Son collaborateur Gustave ne donna pas, du reste, au remords le temps d'intervenir. Le lendemain même de leur entrevue dans la mansarde de la rue Viollet-le-Duc, Emmeline trouva au bureau habituel ces deux lignes, qui n'admettaient ni atermoiement ni discussion :

« Gérald retrouvé. Tout va bien. Venez! »

Elle s'envola de nouveau vers les six étages au sommet desquels l'artiste en toute sorte d'arts se plaisait à braver les foudres de la loi. Sa première surprise fut d'être reçue dans l'atelier par un monsieur aux habits flambants neufs : jaquette luisante d'un tout autre lustre que celui de la crasse ; pantalon gris perle ; moustache cirée ; cheveux à la malcontent. Ce Gustave d'aujourd'hui n'avait aucun rapport avec celui d'hier : on le lui avait changé contre un autre qui ne le rappelait que de très loin.

L'inconnu qui lui tendait une main aux ongles irréprochables la tira immédiatement de son incertitude.

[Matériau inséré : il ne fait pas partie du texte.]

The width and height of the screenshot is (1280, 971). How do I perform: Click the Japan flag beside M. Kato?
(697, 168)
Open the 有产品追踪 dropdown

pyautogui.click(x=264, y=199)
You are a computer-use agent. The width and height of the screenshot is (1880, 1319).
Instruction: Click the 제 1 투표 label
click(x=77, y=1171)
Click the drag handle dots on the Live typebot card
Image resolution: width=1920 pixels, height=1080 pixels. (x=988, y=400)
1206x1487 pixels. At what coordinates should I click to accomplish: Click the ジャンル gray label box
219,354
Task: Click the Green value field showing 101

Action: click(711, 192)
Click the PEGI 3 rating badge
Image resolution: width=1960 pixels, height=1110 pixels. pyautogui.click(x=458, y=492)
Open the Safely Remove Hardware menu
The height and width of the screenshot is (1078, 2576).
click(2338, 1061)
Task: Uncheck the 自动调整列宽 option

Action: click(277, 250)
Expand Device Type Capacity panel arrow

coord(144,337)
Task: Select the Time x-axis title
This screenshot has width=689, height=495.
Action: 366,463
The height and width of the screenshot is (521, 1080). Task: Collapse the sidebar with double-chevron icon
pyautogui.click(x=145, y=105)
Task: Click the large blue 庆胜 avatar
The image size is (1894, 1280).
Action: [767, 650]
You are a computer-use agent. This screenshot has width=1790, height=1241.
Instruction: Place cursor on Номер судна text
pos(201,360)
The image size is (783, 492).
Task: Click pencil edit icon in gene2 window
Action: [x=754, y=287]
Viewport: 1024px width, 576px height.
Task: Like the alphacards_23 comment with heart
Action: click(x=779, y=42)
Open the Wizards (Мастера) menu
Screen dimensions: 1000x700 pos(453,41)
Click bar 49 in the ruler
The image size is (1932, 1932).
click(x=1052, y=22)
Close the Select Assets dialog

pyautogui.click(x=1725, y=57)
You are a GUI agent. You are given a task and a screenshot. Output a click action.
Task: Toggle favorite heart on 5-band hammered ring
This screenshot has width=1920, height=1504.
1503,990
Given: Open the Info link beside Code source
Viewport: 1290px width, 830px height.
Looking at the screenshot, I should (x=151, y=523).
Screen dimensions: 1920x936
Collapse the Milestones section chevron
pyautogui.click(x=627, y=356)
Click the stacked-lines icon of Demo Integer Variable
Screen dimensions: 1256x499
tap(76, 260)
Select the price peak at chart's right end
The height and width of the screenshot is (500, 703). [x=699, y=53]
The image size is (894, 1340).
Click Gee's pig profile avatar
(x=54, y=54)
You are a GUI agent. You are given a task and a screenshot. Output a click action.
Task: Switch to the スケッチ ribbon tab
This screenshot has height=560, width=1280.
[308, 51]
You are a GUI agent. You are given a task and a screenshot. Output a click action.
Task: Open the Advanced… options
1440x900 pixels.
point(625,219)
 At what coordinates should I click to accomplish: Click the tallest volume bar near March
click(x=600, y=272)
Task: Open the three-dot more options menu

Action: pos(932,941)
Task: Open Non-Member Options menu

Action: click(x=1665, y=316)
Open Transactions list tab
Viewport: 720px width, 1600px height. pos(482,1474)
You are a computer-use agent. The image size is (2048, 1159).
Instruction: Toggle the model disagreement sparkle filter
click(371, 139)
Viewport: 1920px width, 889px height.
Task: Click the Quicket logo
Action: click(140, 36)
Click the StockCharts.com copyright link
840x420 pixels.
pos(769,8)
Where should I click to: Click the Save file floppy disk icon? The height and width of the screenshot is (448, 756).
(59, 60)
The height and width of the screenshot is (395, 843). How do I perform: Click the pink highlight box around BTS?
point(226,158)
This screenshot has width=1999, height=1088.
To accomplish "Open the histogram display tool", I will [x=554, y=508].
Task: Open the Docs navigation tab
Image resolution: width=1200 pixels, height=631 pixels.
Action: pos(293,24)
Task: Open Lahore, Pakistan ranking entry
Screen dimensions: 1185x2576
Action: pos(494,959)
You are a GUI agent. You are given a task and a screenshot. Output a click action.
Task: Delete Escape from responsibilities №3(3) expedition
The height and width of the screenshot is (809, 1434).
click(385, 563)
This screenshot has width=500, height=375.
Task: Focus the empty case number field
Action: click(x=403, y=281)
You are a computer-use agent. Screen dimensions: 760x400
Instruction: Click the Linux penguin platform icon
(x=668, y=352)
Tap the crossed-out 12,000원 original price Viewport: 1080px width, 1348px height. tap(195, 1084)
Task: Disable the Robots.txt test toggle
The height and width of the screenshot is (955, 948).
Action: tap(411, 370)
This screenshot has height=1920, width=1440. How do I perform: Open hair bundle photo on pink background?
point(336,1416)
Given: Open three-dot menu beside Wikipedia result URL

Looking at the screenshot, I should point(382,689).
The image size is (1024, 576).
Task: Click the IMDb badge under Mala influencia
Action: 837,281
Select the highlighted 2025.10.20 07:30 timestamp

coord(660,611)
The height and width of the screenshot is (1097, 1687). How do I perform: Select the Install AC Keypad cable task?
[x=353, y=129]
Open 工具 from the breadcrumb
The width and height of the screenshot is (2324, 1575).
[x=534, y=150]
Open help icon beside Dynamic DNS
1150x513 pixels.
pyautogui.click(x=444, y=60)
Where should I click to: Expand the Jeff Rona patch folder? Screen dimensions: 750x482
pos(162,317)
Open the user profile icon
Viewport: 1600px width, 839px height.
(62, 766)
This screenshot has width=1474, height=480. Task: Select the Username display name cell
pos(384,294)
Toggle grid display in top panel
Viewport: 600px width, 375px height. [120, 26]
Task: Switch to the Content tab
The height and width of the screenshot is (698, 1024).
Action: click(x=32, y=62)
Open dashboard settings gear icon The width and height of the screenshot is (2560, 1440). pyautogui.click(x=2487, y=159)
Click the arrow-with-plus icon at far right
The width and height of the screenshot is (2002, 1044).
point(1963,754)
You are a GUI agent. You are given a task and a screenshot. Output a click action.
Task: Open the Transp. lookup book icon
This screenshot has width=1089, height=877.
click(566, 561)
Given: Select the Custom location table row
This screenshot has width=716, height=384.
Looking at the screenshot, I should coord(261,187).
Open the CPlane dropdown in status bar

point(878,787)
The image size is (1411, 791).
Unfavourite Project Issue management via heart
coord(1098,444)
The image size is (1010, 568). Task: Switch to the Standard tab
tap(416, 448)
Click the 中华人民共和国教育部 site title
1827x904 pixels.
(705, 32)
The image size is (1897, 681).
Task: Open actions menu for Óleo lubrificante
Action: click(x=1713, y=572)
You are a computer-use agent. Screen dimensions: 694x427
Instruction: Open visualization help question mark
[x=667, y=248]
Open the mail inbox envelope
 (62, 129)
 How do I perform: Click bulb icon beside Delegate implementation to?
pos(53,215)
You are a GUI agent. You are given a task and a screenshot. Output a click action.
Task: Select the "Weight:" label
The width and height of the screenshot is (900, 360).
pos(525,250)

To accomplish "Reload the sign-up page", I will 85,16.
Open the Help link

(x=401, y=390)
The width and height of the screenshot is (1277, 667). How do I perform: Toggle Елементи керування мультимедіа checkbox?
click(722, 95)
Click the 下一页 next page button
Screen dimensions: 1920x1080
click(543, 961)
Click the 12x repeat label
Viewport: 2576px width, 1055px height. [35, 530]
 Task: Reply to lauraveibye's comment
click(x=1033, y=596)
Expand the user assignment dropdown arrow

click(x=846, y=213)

C'était bien le même Gustave, mais il avait cru devoir, aussitôt après leur conversation de la veille, sauter dans le tramway qui mène à la Belle Jardinière et s'y acheter un complet séance tenante. Non, comme elle aurait quelque raison de le supposer, pour jeter un dernier éclat sur ce boulevard de la Chapelle si souvent témoin de sa misère, mais parce que cette respectabilité dans la tenue constituait un des décors indispensables de la comédie dont il allait lui dérouler l'action.

Il la renseigna tout d'abord sur ce Gérald, qui de son nom de famille s'appelait Péronaud, qui habitait la rue Condorcet, c'est-à-dire le quartier même ; que tout le monde connaissait et qu'on lui avait désigné tout de suite. C'était un garçon travailleur, qui aurait pu gagner de l'argent, s'il n'avait pas commis la faute de verser tant soit peu dans l'impressionnisme. Monsieur n'avait pas voulu faire de concessions aux bourgeois, et les bourgeois se vengeaient en refusant de l'acheter.

— Est-ce que vous l'avez vu? Est-ce qu'il vous a parlé de moi? interrompit Emmeline, que les digressions de Gustave énervaient.

— Le voir! Pas si bête! répondit-il. Il est de la plus haute importance qu'il ne se doute jamais d'où lui viendront les coups qu'il va recevoir. Maintenant, causons! Avez-vous des obligations de chemins de fer?

Emmeline fut sur le point de répondre :

« Mon mari en a ».

Mais elle tenait à ne pas éveiller outre mesure la curiosité de son associé, qui la croyait demoiselle.